FISA, CSPAN and the Facts

Many of the problems with the new expansion of previously illegal warrantless surveillance are provided clearly and plainly in a discussion on CSPAN with Glenn Greenwald and former Reagan appointee Dave Rivkin. For one thing, Rivkin has that faulty memory so famous among Reganites about the cabinet-level officials indicted in the 1980s.

I saw this yesterday and was impressed with how well Greenwald lays out many key issues -- such as the new law does not require a person being 'listened to' actually be a terrorism suspect. And a point I've been hitting on too, that until this law was passed, the President and his staff have been conducting illegal surveillance. Years of breaking the law just don't seem to matter. And there is the retroactive protection of phone companies who illegally provided records to the illegal program.

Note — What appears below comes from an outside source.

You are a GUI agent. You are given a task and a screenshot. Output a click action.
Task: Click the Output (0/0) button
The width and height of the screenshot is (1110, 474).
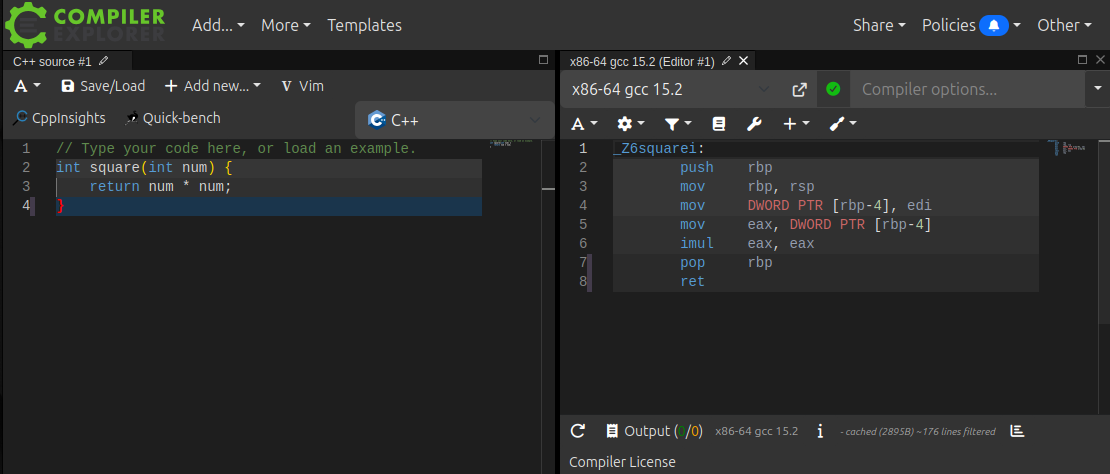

It's a very intense discussion, including the call-ins. Here is a snippet, but the entire 48 minute discussion can be accessed here at CSPAN's archives and is must-see TV--


UPDATE: A very interesting article in Salon (reg. required) takes a look at the expanding technologies available for surveillance and the many ways it is used under the current administration. Check it out.

Here is a brief excerpt:

"Military, intelligence agency and police work is also coming together in numerous "fusion centers" around the country in a joint program run by the Department of Justice and Department of Homeland Security that has received little public attention. At present, there are 43 current and planned fusion centers in the United States where information from intelligence agencies, the FBI, local police, private sector databases and anonymous tipsters is combined and analyzed by counterterrorism analysts. DHS hopes to create a wide network of such centers that would be tied into the agency's day-to-day activities, according to the Electronic Privacy Information Center. The project, according to EPIC, "inculcates DHS with enormous domestic surveillance powers and evokes comparisons with the publicly condemned domestic surveillance program of COINTELPRO," the 1960s program by the FBI aimed at destroying groups on the American political left."